Non si ferma la strage dei morti sul lavoro. Un operaio bresciano è stato travolto in un'acciaieria di Costa Volpino nella Bergamasca da un tubo di metallo. Un piastrellista è precipitato da un ponteggio a Montagna di Valtellina. Lunedì in provincia di Imperia hanno perso la vita due operai caduti in una vasca di depurazione.
In Valtellina la vittima è pensionato di 67 anni, Giorgio Credaro, caduto da un'altezza di circa tre metri. E' morto sul colpo. L'asse in legno su cui lavorava l'artigiano ha ceduto all'improvviso è l'uomo è volato di sotto. All'infortunio non avrebbe assistito alcun testimone e gli ispettori Asl, informato il magistrato di turno, hanno posto sotto sequestro l'intera area del cantiere.

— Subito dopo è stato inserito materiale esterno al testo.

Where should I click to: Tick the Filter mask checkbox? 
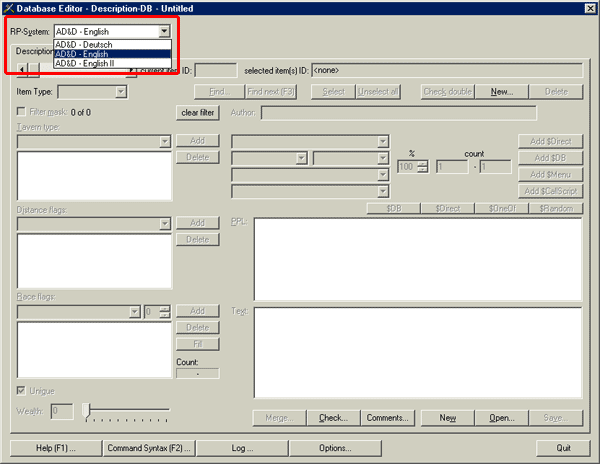click(x=22, y=112)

L'altra vittima è un operaio bresciano di 52 anni, Angelo Tignonsini. Il 52enne è stato travolto da un tubo di metallo durante le operazioni di scarico del materiale da un mezzo pesante. La dinamica dell'incidente è tuttora al vaglio dei carabinieri e dei tecnici dell'Asl; l'uomo, che lavorava per una ditta esterna, è stato colpito alla testa ed è morto sul colpo per il grave trauma riportato. Quando i medici del 118 sono arrivati sul posto, non hanno potuto dunque fare altro che constatarne il decesso.